Every medical incident reported in the roughly 170 countries that belong to WHO gets an ICD code used for insurance billing, medical records, and epidemiological research. The WHO panel's recommendation to eliminate all sexual orientation–related disorders in the ICD echoes changes that occurred in the United States decades ago, says psychiatrist Jack Drescher of New York Medical College in Valhalla, who was also on the WHO panel. In the 1970s, there was a “big fight” within the American Psychiatric Association (APA) over whether homosexuality should be considered a mental illness, Drescher says.

Although APA removed the diagnosis from the Diagnostic and Statistical Manual of Mental Disorders (DSM) in 1973, they replaced it with a new disorder called sexual orientation disturbance as a political compromise, he says. This was later changed to ego-dystonic homosexuality. The disorder referred to the anxiety or depression one might feel about being homosexual or the desire to change one’s sexual orientation. For example, if a woman found after 10 years of marriage to a man that she was attracted to women, she could be considered mentally ill.

The condition, still listed in the ICD, was “created out of air,” Drescher says. By 1987, most clinicians who supported the diagnosis had left APA, enabling the organization to eliminate sexual orientation–related disorders altogether from the DSM, he says. Drescher, Cochran, and other scientists hope that a similar moment is coming for the ICD, which deleted homosexuality as a disorder in 1990. “It was surprising” to discover how few studies have been published on the five remaining diagnostic categories over the past 20 years, Cochran says. In addition, the diagnoses “have not generated a body of research, are not routinely reported to WHO by any Member State and are not used in WHO’s calculations of the global burden of disease,” according to the report.

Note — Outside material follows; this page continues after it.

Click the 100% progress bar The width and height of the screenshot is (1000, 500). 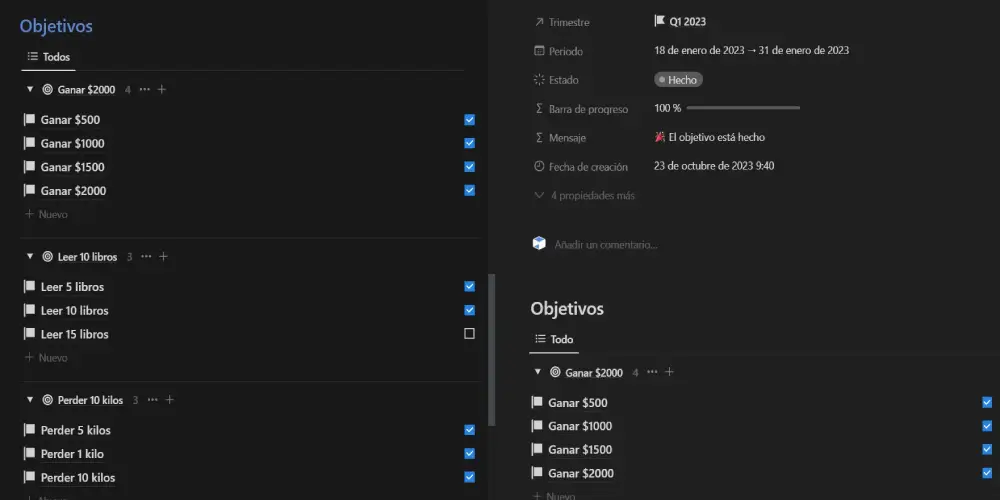pyautogui.click(x=742, y=108)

Based on this evidence, the working group recommends that physicians treat anxiety or depression in gay and bisexual people as they would in anyone else. As it now stands, the diagnoses can be misused to justify "conversion" treatments considered unethical by mental health professionals and can obscure "very normal" reactions to harassment and prejudice that gays encounter on a regular basis, Cochran says. 

For his own part, Drescher doesn’t have much hope the panel’s recommendations will prompt changes in countries where gays are being persecuted. Drescher helped prepare a letter explaining the scientific understanding of homosexuality to Ugandan President Yoweri Museveni before the president signed an antigay bill into law. Yet Museveni simply put together his own group of scientists “who reviewed our material and came to exactly the opposite conclusion,” Drescher says. “I don’t think [science] really matters in these witch hunts.”

After Cochran’s group drafted its recommendations, WHO appointed a second panel of reviewers, including mental health researchers and physicians from countries where homosexuality is highly stigmatized or criminalized, such as Saudi Arabia and Russia. Of this group, “none of the peer reviewers tried to make a case that these categories should be retained,” says Geoffrey Reed, senior WHO project officer for the revision of the section of ICD dealing with mental and behavioral disorders.

One presenter to the working group from Iran did claim that the sexual orientation–related diagnoses protect gays from prison or execution by providing a medical explanation for their actions, Drescher says. After consulting with organizations that track such issues worldwide, however, the group could not find a single instance in which a gay person had used such a defense.

Now that the recommendations are out, WHO will perform extensive field tests in Mexico, Brazil, India, Lebanon, South Africa, and other countries to determine if the new criteria help clinicians make more accurate diagnoses, using case examples as well as real-life health settings, Reed says. The fact that the recommendations are grounded in data “doesn’t automatically mean people will be persuaded,” he acknowledges, but “our job is to assemble the best evidence that we can.”

*Correction, 7 July, 11:11 a.m.: This article has been corrected to reflect that in 1973, APA replaced homosexuality with a new disorder called sexual orientation disturbance, which was later changed to ego-dystonic homosexuality.